__ABOUT THIS TASK__. Name every person the blog page below identifies by name.

__TEXT__.
╭──

Friday, December 16, 2011

More Reversible Poems

So at this very moment, Janet Reid is hosting a writing contest on her blog using a suggestion I sent her for a reversible poem (plus an example of a poem I wrote). You can check out the contest here for a limited time only. However, I thought it might be fun to read some of the other reversible poems I wrote, so here are a few more:


She wanted to
send a message to the world.
She bottled it all up.
She took a paper and,
on its side,
the boat,
the house,
the kids.
She just wanted a vacation from
the dull life.
She had escaped,
that time she came
the vessel so.
She had not thought.

She had not thought
the vessel so
that time she came.
She had escaped
the dull life.
She just wanted a vacation from
the kids,
the house.
The boat
on its side.
She took a paper and
she bottled it all up.
Send a message to the world.
She wanted to

Harvest Time

For these young ones,
the world is not long --
a midsummer evening.
The rain falls on and on,
flowers blooming
as violent as
the deep, blood-red river,
as heavy as
the fragments of a soul.
In swift strokes,
the reaper cuts them down.

The reaper cuts them down
in swift strokes,
the fragments of a soul,
as heavy as
the deep, blood-red river,
as violent as
flowers blooming.
The rain falls on. And on
a midsummer evening,
the world is not long
for these young ones.

Monday, November 14, 2011

National Talk Like a Pirate Day?

DISCLAIMERS: Sorry about the skipping lines. I wish I could figure out a good way to indent on my blog, but so far, no luck. Also, I am not making fun of people with Turret's Syndrome. Aquatic Turret's doesn't even exist.

Isaac’s vacation ended the moment his tires crossed the city limits. He hadn’t even breached the suburbs when his cell phone rang.

“I’m fifteen minutes away,” he answered, not bothering to check the caller ID.

“I need you here in five,” Strickland said, “because that’s when I’m leaving.”

Isaac sighed and hung up the phone. His boss’s vacations almost always coincided with homicide investigations. Isaac suspected he had a weak constitution.

Ten minutes later, he walked into the office. The chief was talking to Isaac’s partner, but it was clearly not going well.

“I don’t care how you do it,” Strickland said, shutting his briefcase with a loud click, “just get him to talk.”

╰──

__INPUT DATA__.
╭──

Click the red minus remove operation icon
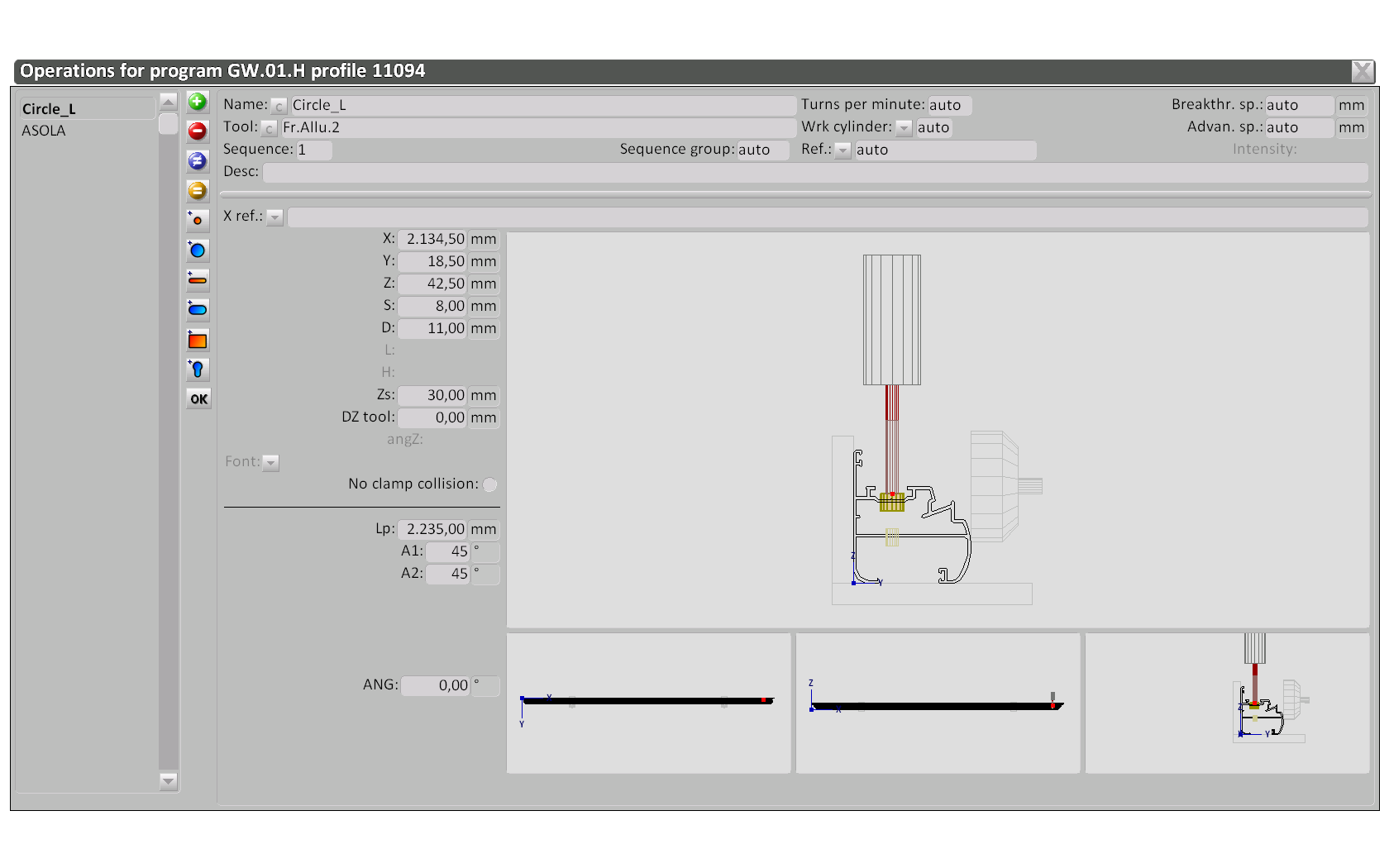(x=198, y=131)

╰──
╭──

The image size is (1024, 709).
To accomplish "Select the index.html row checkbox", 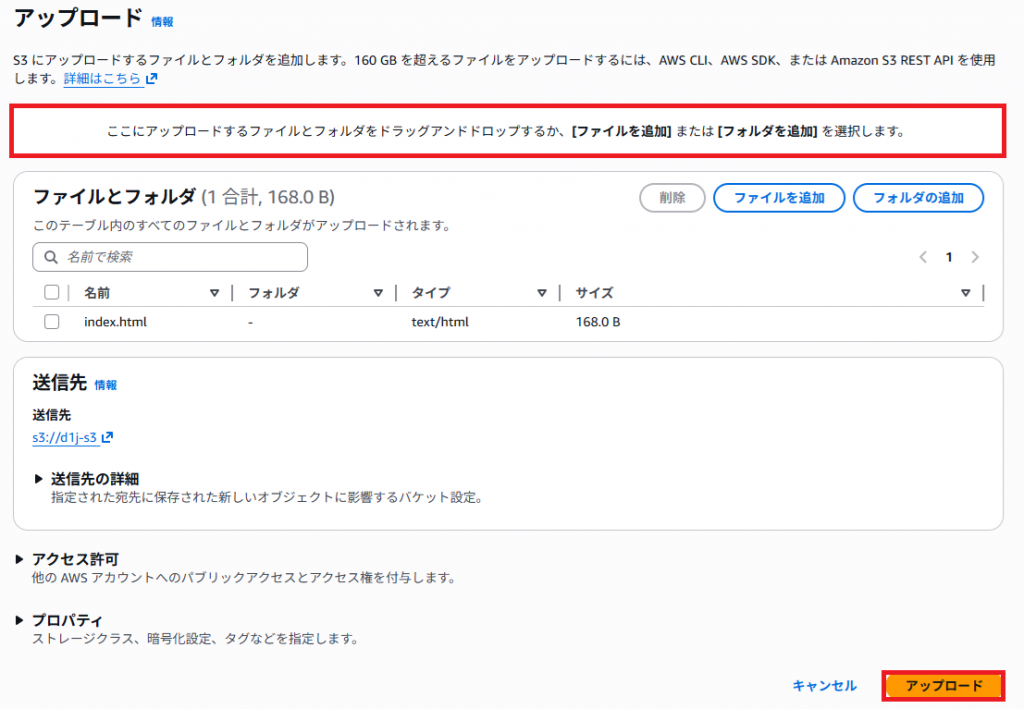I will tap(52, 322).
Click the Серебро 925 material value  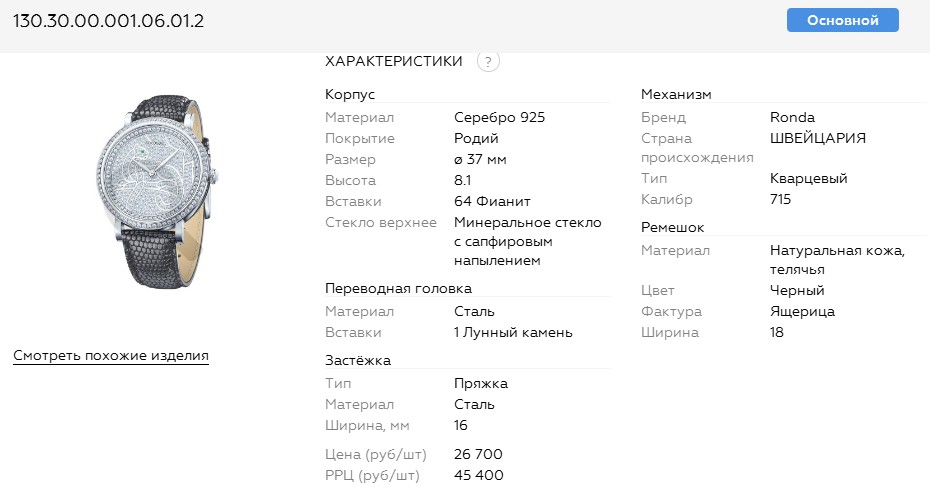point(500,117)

╰──

__WRITTEN SOLUTION__. Janet Reid, Isaac, Strickland